A condição da culpa e de estar preso a alguém é uma situação muito particular de mulheres. No caso, as experiências que Eleanor perdeu foram em função do tempo que ela dedicou aos cuidados para com sua mãe. Além disso, essa “não-realização” também está presente no desejo de ser amar e ser amada. Tal desejo nunca chega a ser atingido, em um novo paradoxo: ela se dedicava à mãe, mas não era uma relação de carinho recíproco como ela desejava em seu âmago. No fim, apesar de projetar esse desejo em seus colegas, principalmente em Theodora, é a casa que, desejando ser habitada, satisfaria o desejo de pertencimento que Eleanor nutria. 

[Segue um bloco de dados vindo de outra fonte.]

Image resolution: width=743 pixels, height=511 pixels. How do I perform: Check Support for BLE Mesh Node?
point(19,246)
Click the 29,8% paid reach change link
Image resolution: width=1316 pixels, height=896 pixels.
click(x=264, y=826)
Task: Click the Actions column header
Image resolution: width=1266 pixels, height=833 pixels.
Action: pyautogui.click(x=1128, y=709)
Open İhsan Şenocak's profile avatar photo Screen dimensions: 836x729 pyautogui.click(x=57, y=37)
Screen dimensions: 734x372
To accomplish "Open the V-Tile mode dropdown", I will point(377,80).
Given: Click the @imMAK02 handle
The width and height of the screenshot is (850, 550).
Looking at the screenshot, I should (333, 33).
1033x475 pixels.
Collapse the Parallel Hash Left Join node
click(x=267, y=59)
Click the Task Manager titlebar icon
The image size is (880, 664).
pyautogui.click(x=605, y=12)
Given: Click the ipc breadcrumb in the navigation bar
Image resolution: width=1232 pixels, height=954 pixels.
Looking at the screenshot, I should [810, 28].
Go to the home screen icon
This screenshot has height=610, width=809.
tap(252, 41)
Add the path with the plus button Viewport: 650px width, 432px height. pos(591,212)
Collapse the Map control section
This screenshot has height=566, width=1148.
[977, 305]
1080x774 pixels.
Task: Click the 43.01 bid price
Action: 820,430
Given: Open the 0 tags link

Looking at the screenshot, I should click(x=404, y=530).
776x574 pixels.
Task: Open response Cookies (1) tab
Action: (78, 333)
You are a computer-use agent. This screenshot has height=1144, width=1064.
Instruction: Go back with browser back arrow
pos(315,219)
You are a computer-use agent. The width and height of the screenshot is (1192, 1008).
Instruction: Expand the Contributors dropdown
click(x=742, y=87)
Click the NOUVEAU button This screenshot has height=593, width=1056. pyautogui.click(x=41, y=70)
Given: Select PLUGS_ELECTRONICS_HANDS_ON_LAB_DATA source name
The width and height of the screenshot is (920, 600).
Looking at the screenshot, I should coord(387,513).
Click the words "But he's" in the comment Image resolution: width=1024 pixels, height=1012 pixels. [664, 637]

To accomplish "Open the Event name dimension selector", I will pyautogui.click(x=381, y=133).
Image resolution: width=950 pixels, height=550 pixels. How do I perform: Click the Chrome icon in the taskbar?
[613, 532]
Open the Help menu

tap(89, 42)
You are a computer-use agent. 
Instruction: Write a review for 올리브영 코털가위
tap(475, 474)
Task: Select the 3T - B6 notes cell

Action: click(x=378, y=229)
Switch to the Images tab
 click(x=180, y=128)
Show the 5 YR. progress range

E desse modo, a representação da solidão feminina é muito potente, uma vez que as assombrações são uma janela para experiências individuais perturbadoras. A história da casa é também uma história sobre duas mulheres que não tiveram seus desejos realizados e que viveram vidas de solidão. E Theodora, no presente da história, funciona como um espelho para Eleanor, da vida que ela gostaria de ter. Todas essas narrativas, juntas, é o que tornam A assombração da Casa da Colina tão singular: é a narrativa de muitas, contada como um terror e de forma magistral. Por fim, é a não-realização de Eleanor e a impossibilidade da casa que, somadas, resultam no fim trágico do romance. Não há um final feliz, porque isso talvez seja mais irreal do que os próprios fantasmas. O mal continua, imponente, mas a vida também. 

E assim, Shirley Jackson constrói uma das narrativas de terror mais icônicas da literatura mundial, através de personagens femininas que sofrem e que sonham. E, independentemente de seus intuitos, sua obra basta. A recente adaptação do romance como uma série de sucesso é apenas um dos indicativos da perpetuidade desse clássico. Ao longo do tempo, inúmeras mulheres leram essa história, e apesar das mudanças nesse gênero literário, os fantasmas do terror continuam a levar uma estranha empolgação para leitoras. Um sentimento que encontramos nas persongens, um sentimento que pode ter tido Shirley Jackson ao se aventurar na escrita. Um sentimento que, graças à literatura, sobrevive. 

Referências

  • A assombração da Casa da Colina (Shirley Jackson) 
  • Shirley Jackson (Claudio Zanini)
  • "Whose hand was I holding?": Familial and sexual politics in Shirley Jackson's The Haunting of Hill House, presente no livro Shirley Jackson: Essays on the literary legacy (Tricia Lootens) 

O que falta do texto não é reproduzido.